**Supplied records:**
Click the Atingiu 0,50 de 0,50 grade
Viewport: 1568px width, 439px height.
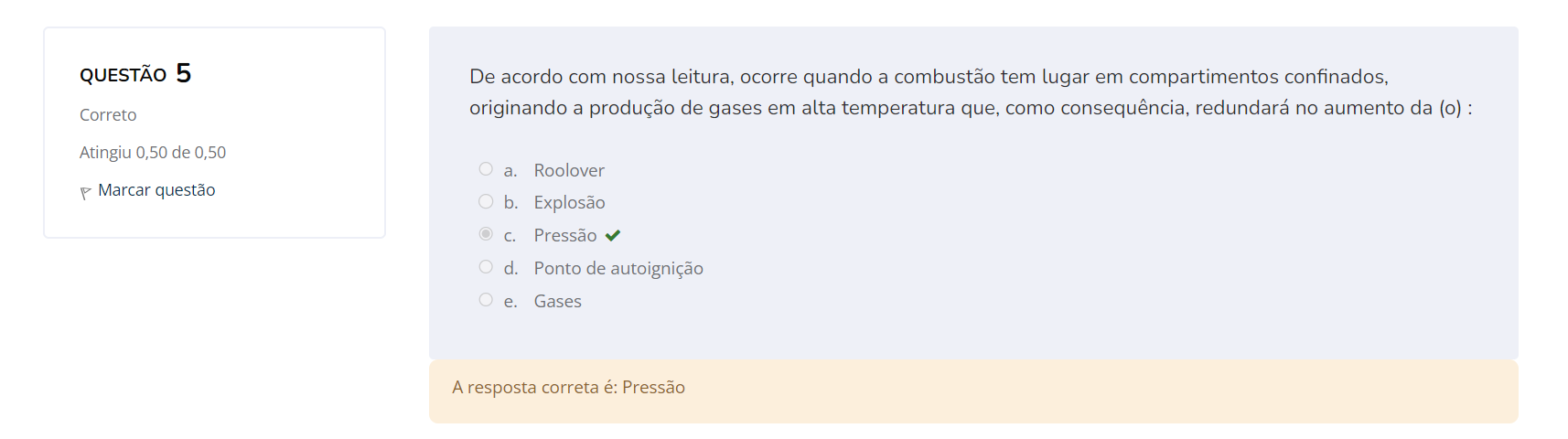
...
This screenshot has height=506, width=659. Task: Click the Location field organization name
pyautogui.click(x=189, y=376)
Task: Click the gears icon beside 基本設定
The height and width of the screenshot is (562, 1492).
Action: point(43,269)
...
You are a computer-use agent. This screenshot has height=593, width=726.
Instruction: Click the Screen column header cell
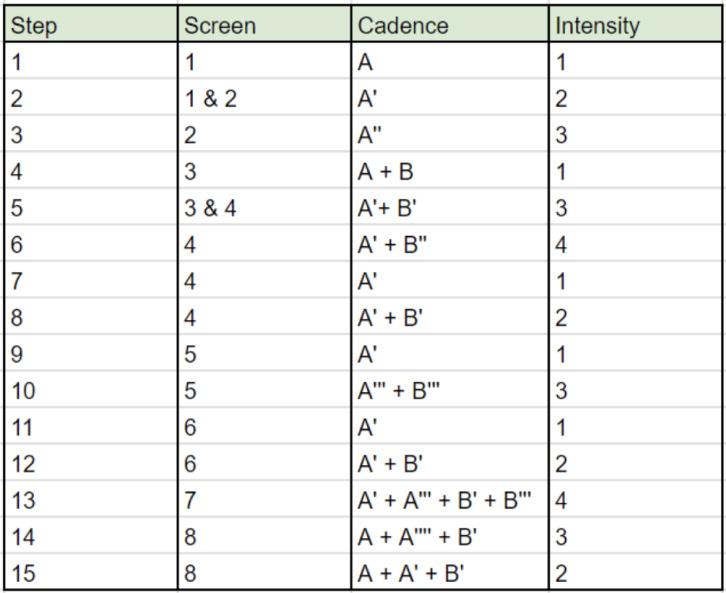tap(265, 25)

**Your assignment:** From the material above, set down exactly the lines starting at the one with "Click the Atingiu 0,50 de 0,50 grade" and ending at the one with "Viewport: 1568px width, 439px height.", end lines included.

**The completed task:**
Click the Atingiu 0,50 de 0,50 grade
Viewport: 1568px width, 439px height.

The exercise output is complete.